Be Not Afraid
By FR. MICHAEL P. ORSI
(Editor’s Note: A priest of the Diocese of Camden, N.J., Fr. Michael P. Orsi currently serves as parochial vicar at St. Agnes Parish in Naples, Fla. He is host of Action for Life TV, a weekly cable television series devoted to pro-life issues, and his writings appear in numerous publications and online journals. His TV show episodes can be viewed online at: https://www.youtube.com/channel/UCyFbaLqUwPi08aHtlIR9R0g.)
- + + The Gospel reading for the last Sunday of Advent was an account of the Annunciation in the Book of Luke (1:26-38). This is the moment when the angel, Gabriel, announces to Mary, the young virgin girl, that she will bear the Son of God, and assures her that she need not be afraid.
It’s a pivotal moment in the Christian story, the point when the world and human history are changed forever.
Reading this passage at the close of a turbulent year, after a much-contested election, offers a particular blessing. Advice about letting go of fear is timely and pertinent just now.
We’ve been hearing a lot about the so-called “New World Order” being pursued by various movements, factions, and global powers, as well as a “Great Reset” of the international economic system which appears to be underway. We’re told that our style of life is going to change, our position in the world much reduced.
And that’s certainly enough to stir our anxieties.
But it’s important to remember that these “orders” and “resets” are worldly concepts. They reflect utopian visions imagined according to the lights of man. Any sense of a spiritual influence over human affairs is ignored.
In the long run, such grand efforts are pretty much destined to fail. Because God and faith — key components in human behavior (whether or not we recognize them as such) — are left out.

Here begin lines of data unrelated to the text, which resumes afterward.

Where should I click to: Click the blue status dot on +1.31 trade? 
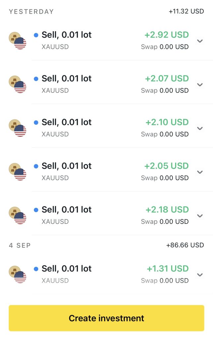pos(36,269)
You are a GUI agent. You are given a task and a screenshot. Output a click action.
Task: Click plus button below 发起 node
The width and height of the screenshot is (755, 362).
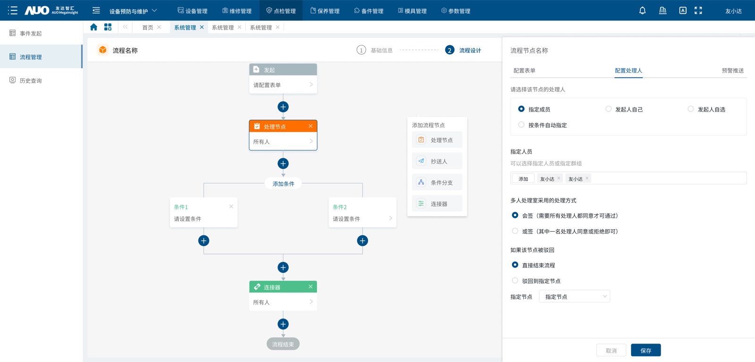[283, 107]
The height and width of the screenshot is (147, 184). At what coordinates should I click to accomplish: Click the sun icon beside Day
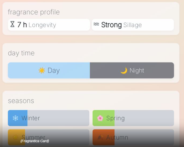pos(42,71)
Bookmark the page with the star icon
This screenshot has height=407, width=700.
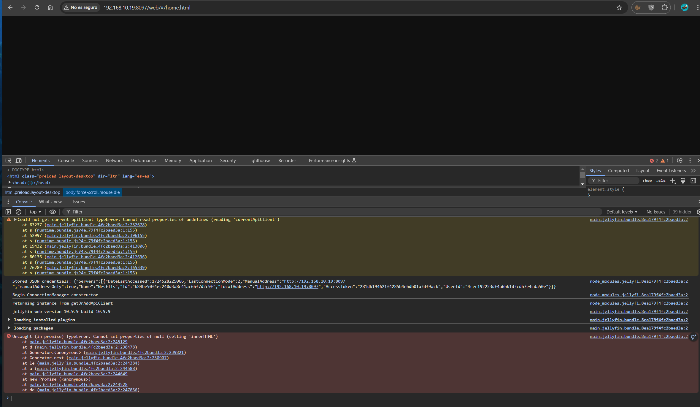pos(619,8)
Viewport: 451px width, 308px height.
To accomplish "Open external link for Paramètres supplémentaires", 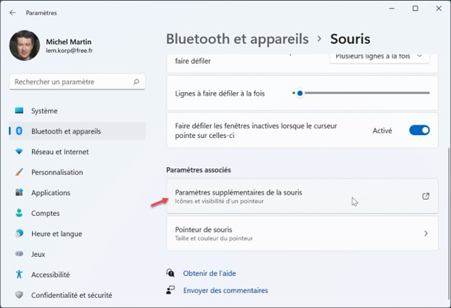I will coord(426,196).
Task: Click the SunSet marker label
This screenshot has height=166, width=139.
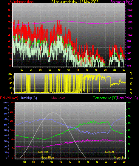Action: (x=109, y=152)
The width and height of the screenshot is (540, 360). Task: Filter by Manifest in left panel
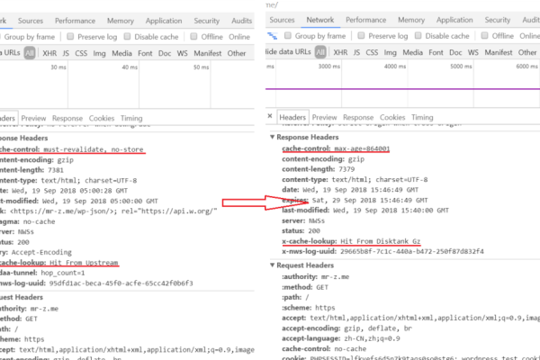[x=208, y=53]
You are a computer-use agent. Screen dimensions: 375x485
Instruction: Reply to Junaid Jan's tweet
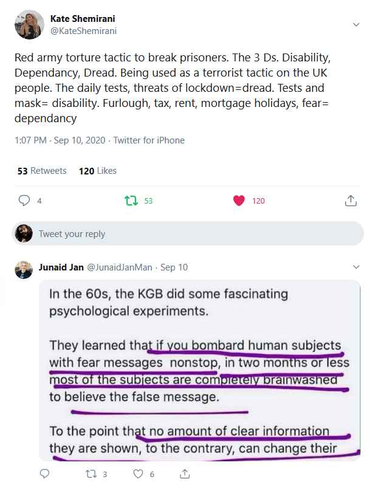click(44, 473)
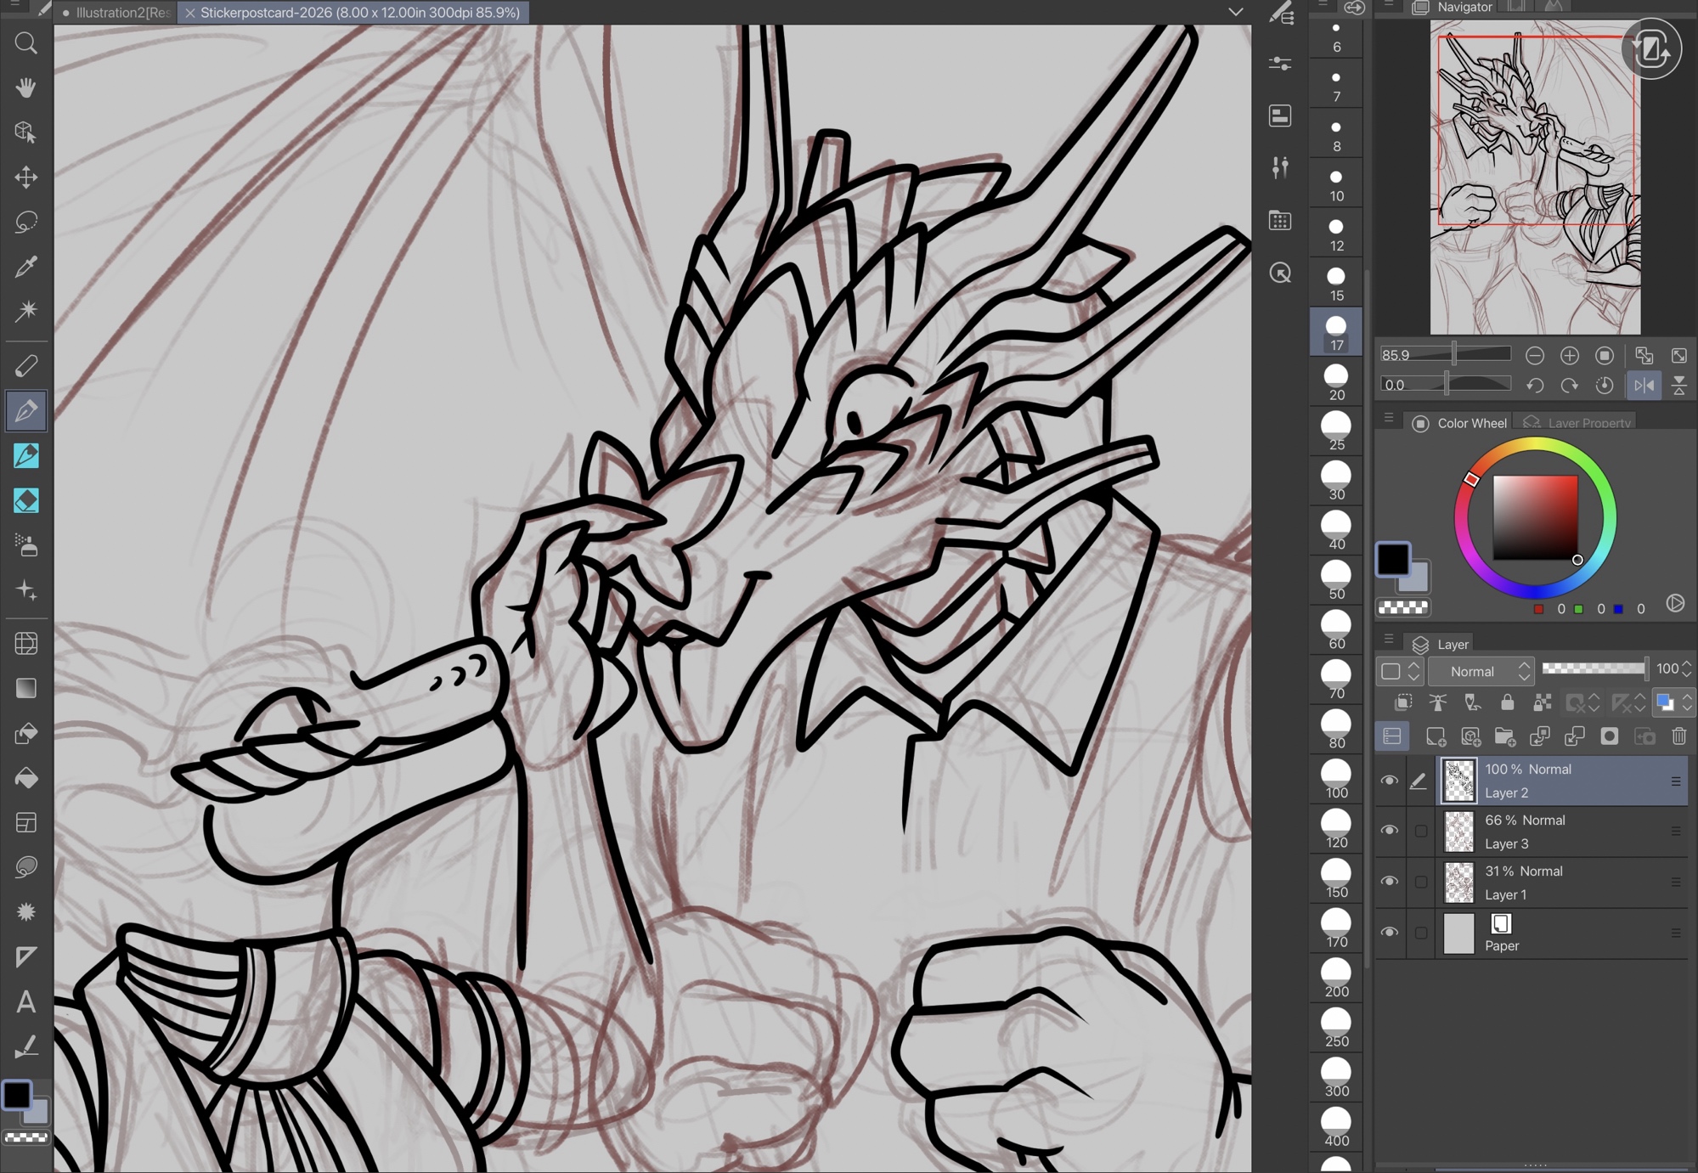
Task: Switch to the Layer Property tab
Action: [1578, 423]
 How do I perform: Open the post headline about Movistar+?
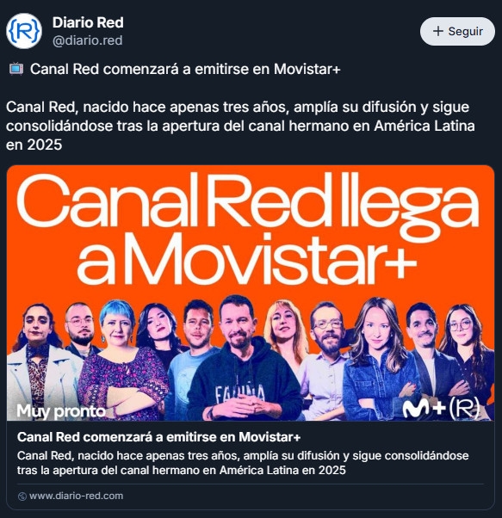pos(185,70)
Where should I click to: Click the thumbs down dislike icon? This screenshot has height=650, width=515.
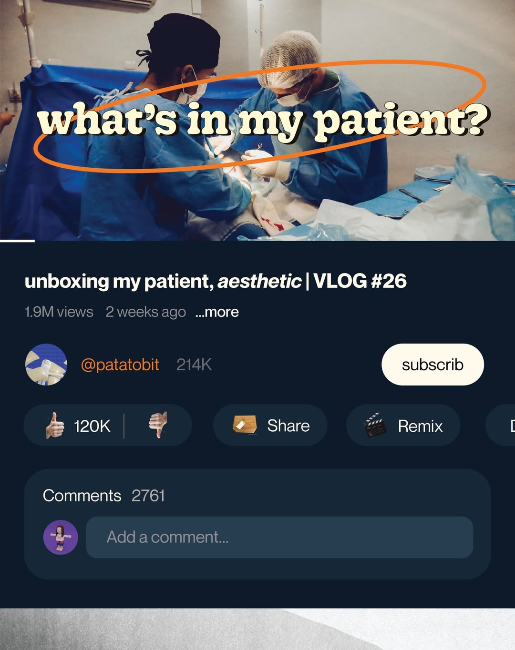(158, 425)
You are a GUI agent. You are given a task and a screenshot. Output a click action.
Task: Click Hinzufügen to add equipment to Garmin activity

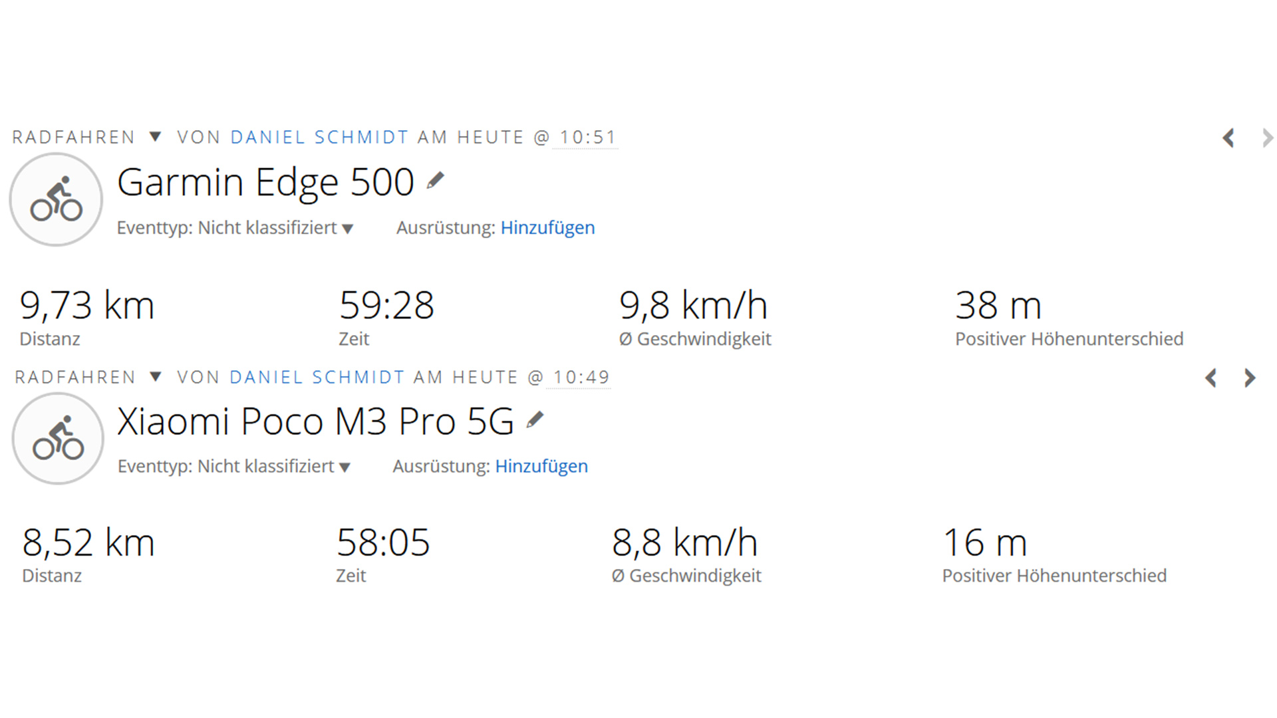[x=547, y=228]
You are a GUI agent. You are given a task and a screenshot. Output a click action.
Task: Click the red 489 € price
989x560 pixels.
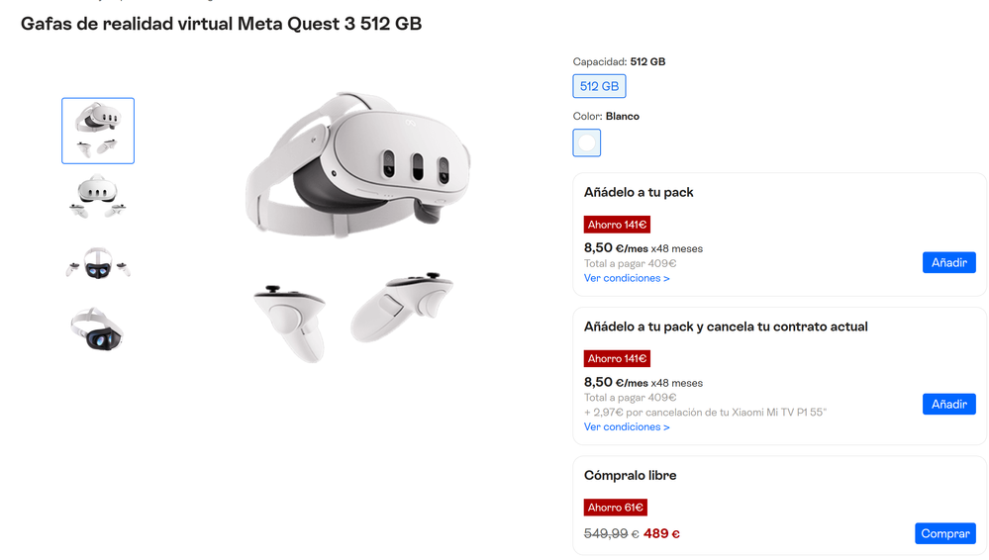(x=661, y=533)
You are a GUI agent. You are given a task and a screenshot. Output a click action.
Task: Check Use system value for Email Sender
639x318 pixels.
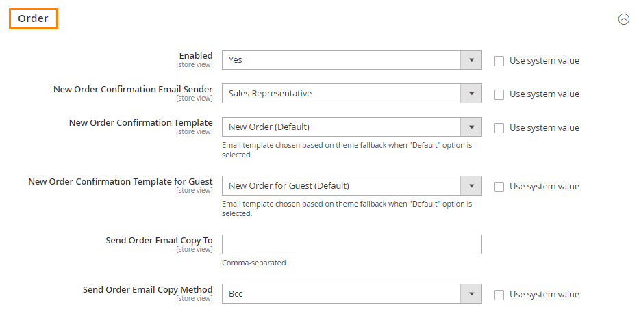[499, 94]
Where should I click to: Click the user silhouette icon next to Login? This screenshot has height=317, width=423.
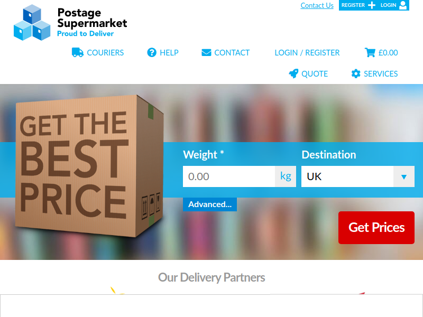tap(403, 5)
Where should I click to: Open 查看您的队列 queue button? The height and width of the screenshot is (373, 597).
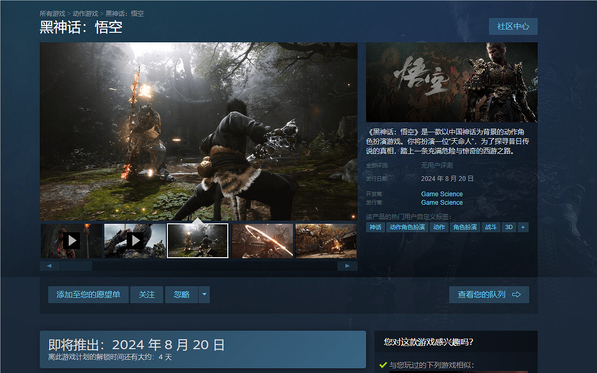tap(488, 295)

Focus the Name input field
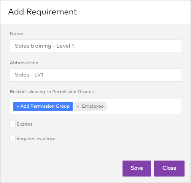click(96, 46)
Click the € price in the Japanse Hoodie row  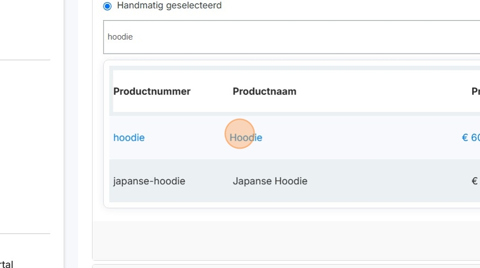474,181
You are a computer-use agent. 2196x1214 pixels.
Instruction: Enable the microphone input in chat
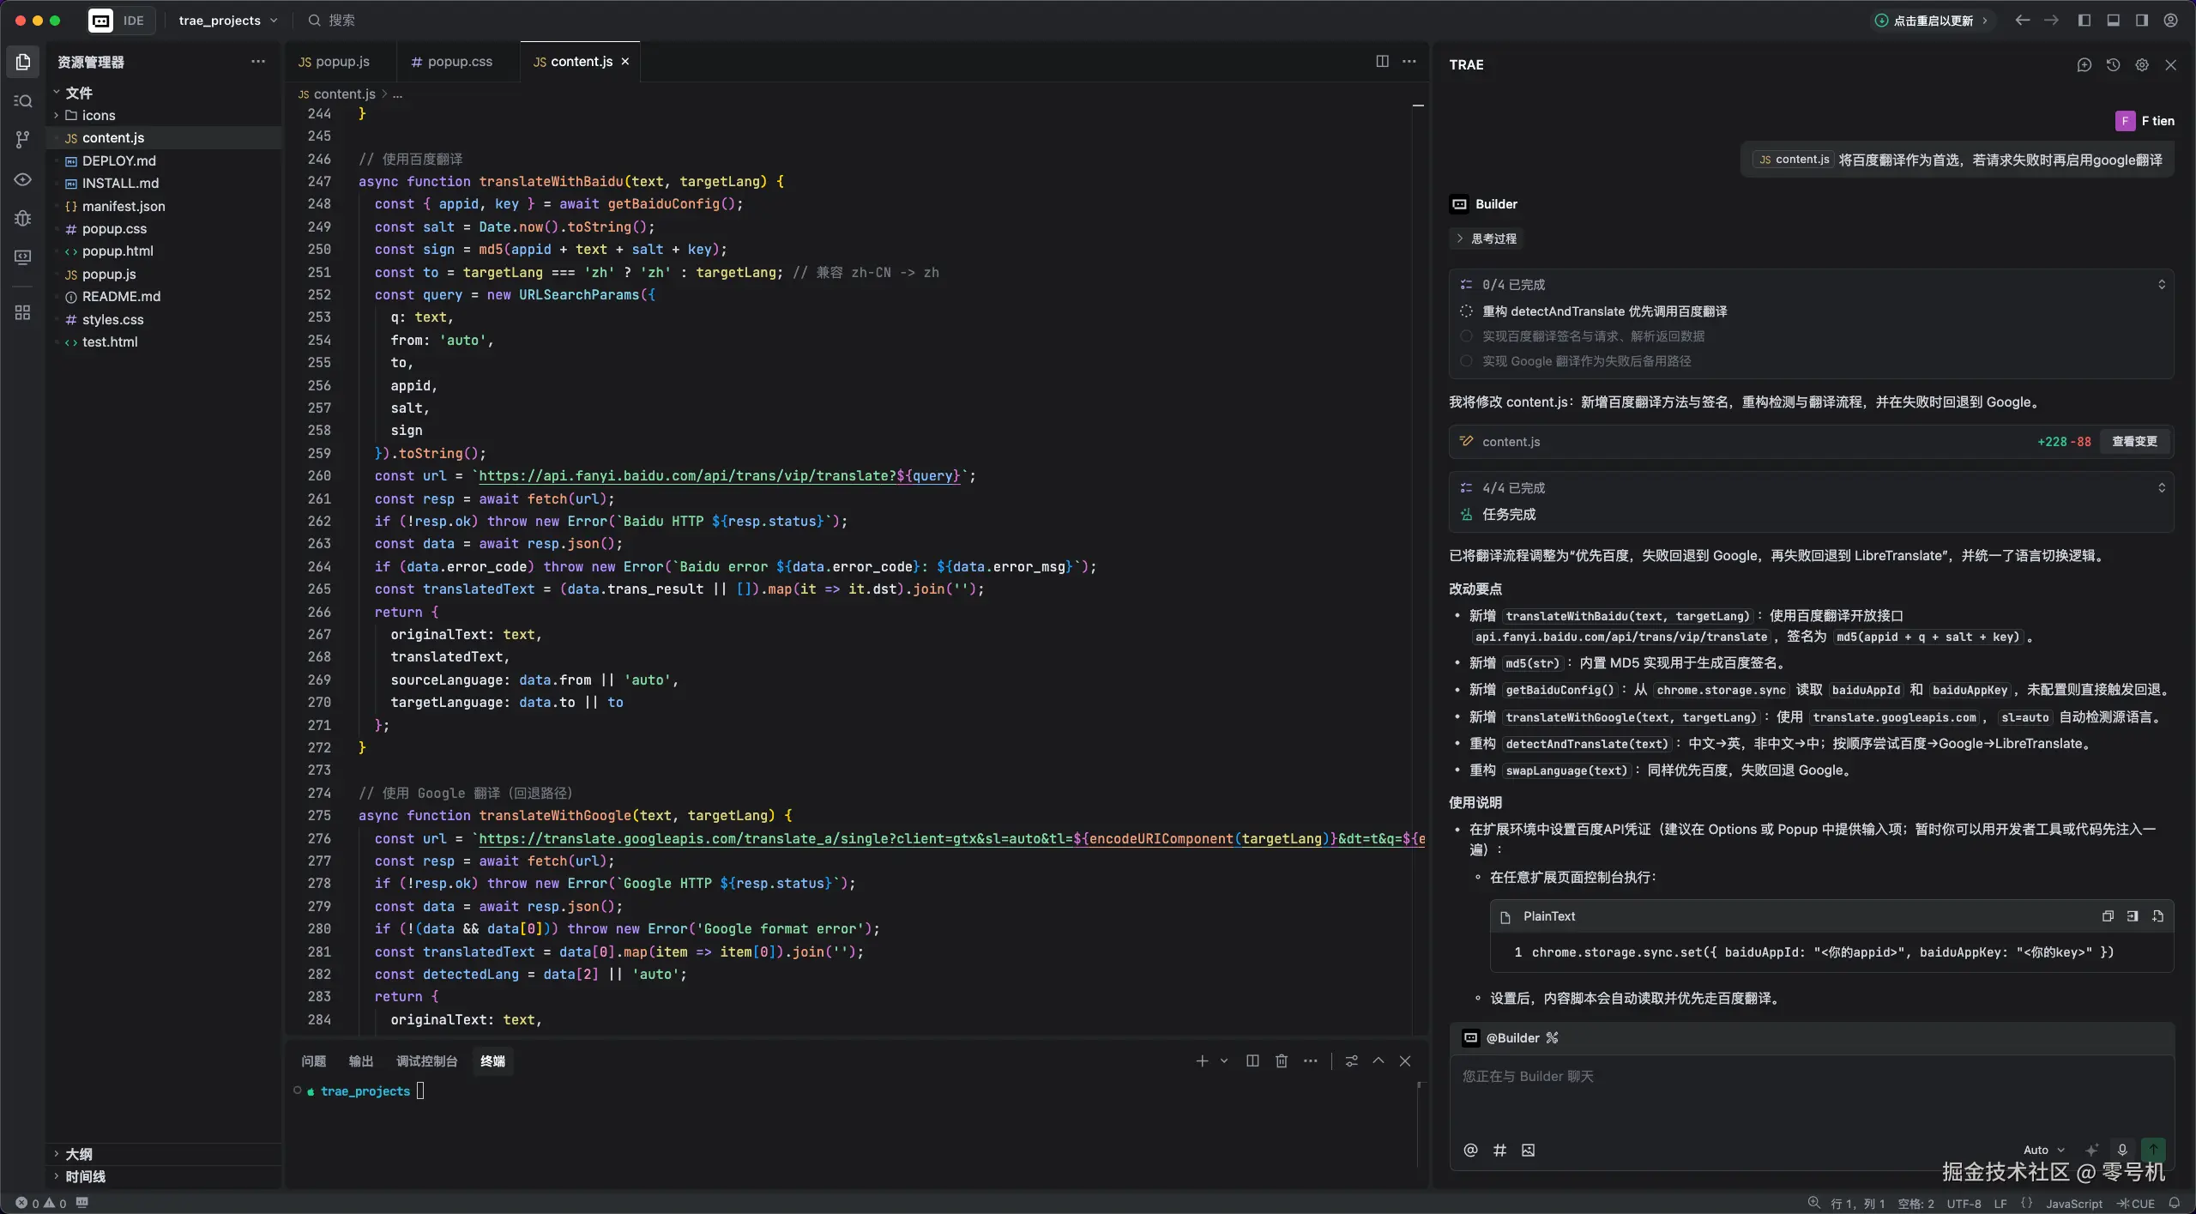(2120, 1151)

Luke is often referred to as “The Historian of the Church.” In his account of Jesus’ conception, he describes the Holy Spirit as “hovering” over Mary. This invites a comparison with how the Holy Spirit “hovered” over the waters in the Genesis account of creation.
Through this imagery Luke suggests that something new and powerful has arrived. And he sets up a stark contrast between the powers of this world — at the time, those of Caesar and of Herod — with the power of God, which will be developed throughout the entire Gospel.
The story assures us that God will prevail over these worldly kings, and that, of Jesus’ Kingdom, “there will be no end.”
To put this in contemporary terms: The “New World Order” is already here; the “Great Reset” has already happened. They arrived with Christ.
Jesus is God, the Second Person of the Trinity. Salvation comes only from Him, not from worldly “orders” and “resets,” or from any of man’s endlessly convoluted and impossible schemes for human perfection.
We stand on the brink of a new year and a new set of uncertainties. But, the Holy Spirit is still at work.
As angel said to Mary: Be not afraid.